Saved data entries:
[Start of Attachment]

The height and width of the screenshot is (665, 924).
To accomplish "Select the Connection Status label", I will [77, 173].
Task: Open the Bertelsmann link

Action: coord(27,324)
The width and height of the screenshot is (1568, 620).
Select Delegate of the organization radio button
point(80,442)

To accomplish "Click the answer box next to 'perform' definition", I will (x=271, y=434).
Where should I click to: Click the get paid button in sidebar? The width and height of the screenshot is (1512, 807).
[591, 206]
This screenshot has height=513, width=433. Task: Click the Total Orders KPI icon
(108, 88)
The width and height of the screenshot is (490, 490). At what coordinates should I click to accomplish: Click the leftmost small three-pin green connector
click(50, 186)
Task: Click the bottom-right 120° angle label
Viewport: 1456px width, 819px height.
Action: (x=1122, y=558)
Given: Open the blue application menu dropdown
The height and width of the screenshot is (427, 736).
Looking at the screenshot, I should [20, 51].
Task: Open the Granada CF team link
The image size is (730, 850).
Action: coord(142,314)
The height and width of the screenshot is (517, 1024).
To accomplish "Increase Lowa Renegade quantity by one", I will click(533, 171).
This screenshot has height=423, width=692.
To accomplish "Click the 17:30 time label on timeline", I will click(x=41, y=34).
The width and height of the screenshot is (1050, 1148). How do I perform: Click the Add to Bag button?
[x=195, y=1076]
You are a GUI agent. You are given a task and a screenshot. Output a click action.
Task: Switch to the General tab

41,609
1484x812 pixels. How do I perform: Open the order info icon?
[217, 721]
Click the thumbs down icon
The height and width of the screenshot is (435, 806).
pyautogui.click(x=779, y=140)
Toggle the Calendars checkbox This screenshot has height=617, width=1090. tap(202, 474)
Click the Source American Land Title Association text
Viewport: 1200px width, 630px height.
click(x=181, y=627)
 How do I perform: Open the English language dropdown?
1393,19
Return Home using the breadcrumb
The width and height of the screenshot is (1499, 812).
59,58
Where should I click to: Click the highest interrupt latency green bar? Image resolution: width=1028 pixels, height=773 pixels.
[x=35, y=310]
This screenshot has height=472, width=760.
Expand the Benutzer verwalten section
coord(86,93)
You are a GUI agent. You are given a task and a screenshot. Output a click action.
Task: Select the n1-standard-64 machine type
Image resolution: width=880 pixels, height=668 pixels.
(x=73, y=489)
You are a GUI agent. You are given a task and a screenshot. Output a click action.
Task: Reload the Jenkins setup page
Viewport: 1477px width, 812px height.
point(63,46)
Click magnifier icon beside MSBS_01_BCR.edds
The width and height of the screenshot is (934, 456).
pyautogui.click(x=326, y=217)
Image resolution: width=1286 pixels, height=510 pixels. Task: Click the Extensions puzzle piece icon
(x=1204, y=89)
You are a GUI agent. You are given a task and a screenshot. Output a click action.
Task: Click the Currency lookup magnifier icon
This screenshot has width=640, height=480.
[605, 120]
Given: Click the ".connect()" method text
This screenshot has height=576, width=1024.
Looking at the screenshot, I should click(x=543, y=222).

[End of Attachment]

■ What you have to do
Word for word, restate all of the entries.

■ Task result
The height and width of the screenshot is (665, 924).
To accomplish "Select the Connection Status label", I will [77, 173].
Task: Open the Bertelsmann link

Action: coord(27,324)
The width and height of the screenshot is (1568, 620).
Select Delegate of the organization radio button
point(80,442)

To accomplish "Click the answer box next to 'perform' definition", I will (x=271, y=434).
Where should I click to: Click the get paid button in sidebar? The width and height of the screenshot is (1512, 807).
[591, 206]
This screenshot has height=513, width=433. Task: Click the Total Orders KPI icon
(108, 88)
The width and height of the screenshot is (490, 490). At what coordinates should I click to accomplish: Click the leftmost small three-pin green connector
click(50, 186)
Task: Click the bottom-right 120° angle label
Viewport: 1456px width, 819px height.
Action: (x=1122, y=558)
Given: Open the blue application menu dropdown
The height and width of the screenshot is (427, 736).
Looking at the screenshot, I should [20, 51].
Task: Open the Granada CF team link
The image size is (730, 850).
Action: coord(142,314)
The height and width of the screenshot is (517, 1024).
To accomplish "Increase Lowa Renegade quantity by one", I will click(533, 171).
This screenshot has height=423, width=692.
To accomplish "Click the 17:30 time label on timeline", I will click(x=41, y=34).
The width and height of the screenshot is (1050, 1148). How do I perform: Click the Add to Bag button?
[x=195, y=1076]
You are a GUI agent. You are given a task and a screenshot. Output a click action.
Task: Switch to the General tab

41,609
1484x812 pixels. How do I perform: Open the order info icon?
[217, 721]
Click the thumbs down icon
The height and width of the screenshot is (435, 806).
pyautogui.click(x=779, y=140)
Toggle the Calendars checkbox This screenshot has height=617, width=1090. tap(202, 474)
Click the Source American Land Title Association text
Viewport: 1200px width, 630px height.
click(x=181, y=627)
 How do I perform: Open the English language dropdown?
1393,19
Return Home using the breadcrumb
The width and height of the screenshot is (1499, 812).
59,58
Where should I click to: Click the highest interrupt latency green bar? Image resolution: width=1028 pixels, height=773 pixels.
[x=35, y=310]
This screenshot has height=472, width=760.
Expand the Benutzer verwalten section
coord(86,93)
You are a GUI agent. You are given a task and a screenshot. Output a click action.
Task: Select the n1-standard-64 machine type
Image resolution: width=880 pixels, height=668 pixels.
(x=73, y=489)
You are a GUI agent. You are given a task and a screenshot. Output a click action.
Task: Reload the Jenkins setup page
Viewport: 1477px width, 812px height.
point(63,46)
Click magnifier icon beside MSBS_01_BCR.edds
The width and height of the screenshot is (934, 456).
pyautogui.click(x=326, y=217)
Image resolution: width=1286 pixels, height=510 pixels. Task: Click the Extensions puzzle piece icon
(x=1204, y=89)
You are a GUI agent. You are given a task and a screenshot. Output a click action.
Task: Click the Currency lookup magnifier icon
This screenshot has width=640, height=480.
[605, 120]
Given: Click the ".connect()" method text
This screenshot has height=576, width=1024.
Looking at the screenshot, I should click(x=543, y=222).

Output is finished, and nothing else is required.